Kolejna ważna rzecz, to sprawdzenie czy stan zapalny jest spowodowany niemożnością ujścia mleka - zator. Jeśli tak, to warto spróbować z nim powalczyć.
Najczęściej sprawa na początku jest banalna - zaczopowane ujście jednego z kanalików mlekowych i należałoby oczyścić taki kanalik. Jak się zlokalizuje zator (często jest biały punkt/pryszcz na brodawce), to dezynfekujemy rączki i brodawkę, ogrzewamy pierś, rozmiękczamy brodawkę i wyduszamy pryszcza (tylko rozsądnie!). Potem należy ściągnąć mleko, najlepiej ręcznie, bo ma się kontrolę nad tym, który fragment piersi jest dokładniej opróżniany. Jeśli mleko ma normalny wygląd, a temperatura nie przekroczyła stanu podgorączkowego, to można przystawić dziecko (lub męża
) do piersi. Po odblokowaniu kanalika i ściągnięciu mleka, należy nieco ochłodzić pierś - okład z tłuczonego liścia kapusty. To wychamuje odrobinę laktację w tej piersi i ściągnie stan zapalny.
Przy szybkiej reakcji nie zdąży się nawet gorączka podnieść, ale tego kobieta uczy się na własnej piersi.
Jak się nie uda odblokować kanalika, to chłodny okład z kapusty też jest potrzebny, a do tego lekarz i to koniecznie.
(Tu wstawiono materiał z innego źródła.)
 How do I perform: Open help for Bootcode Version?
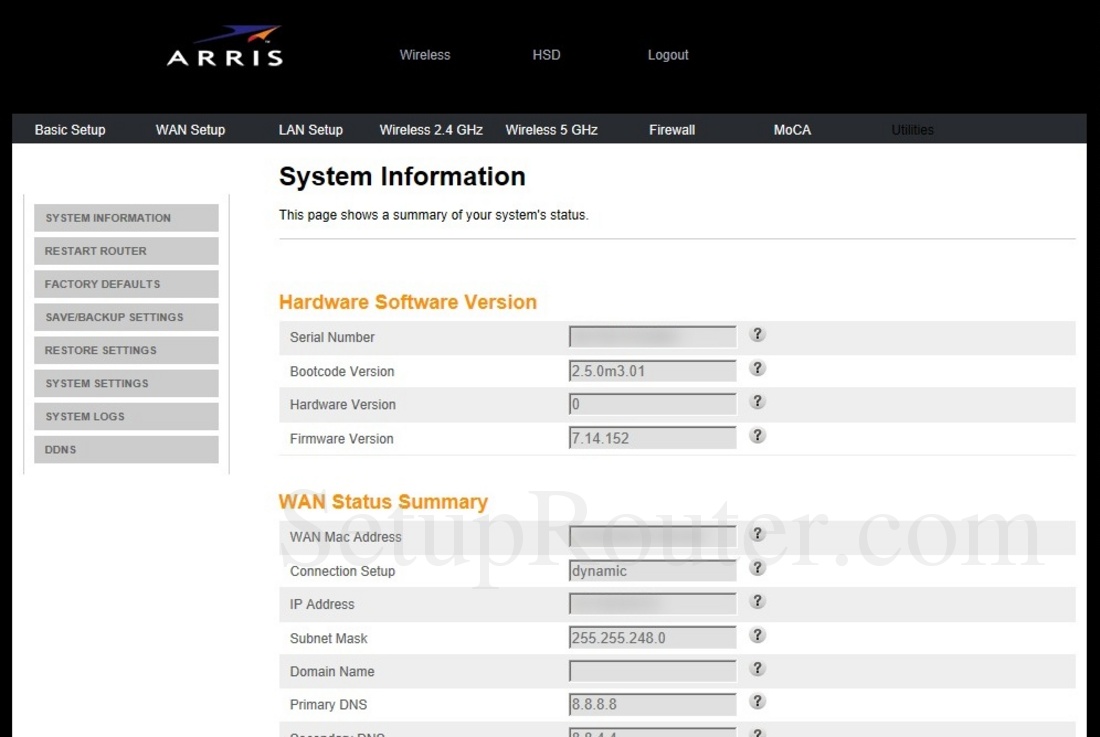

Uwaga, przy samodzielnym usuwaniu zatoru nie należy znęcać się nad piersią aż do krwi, żeby leczenie ne było gorsze od choroby przypadkiem.
Uwaga nr 2. Koniecznie należy odstawić herbatki laktacyjne na 2-3 dni minimum, bo zatory lubią się powtarzać i to często w tym samym miejscu.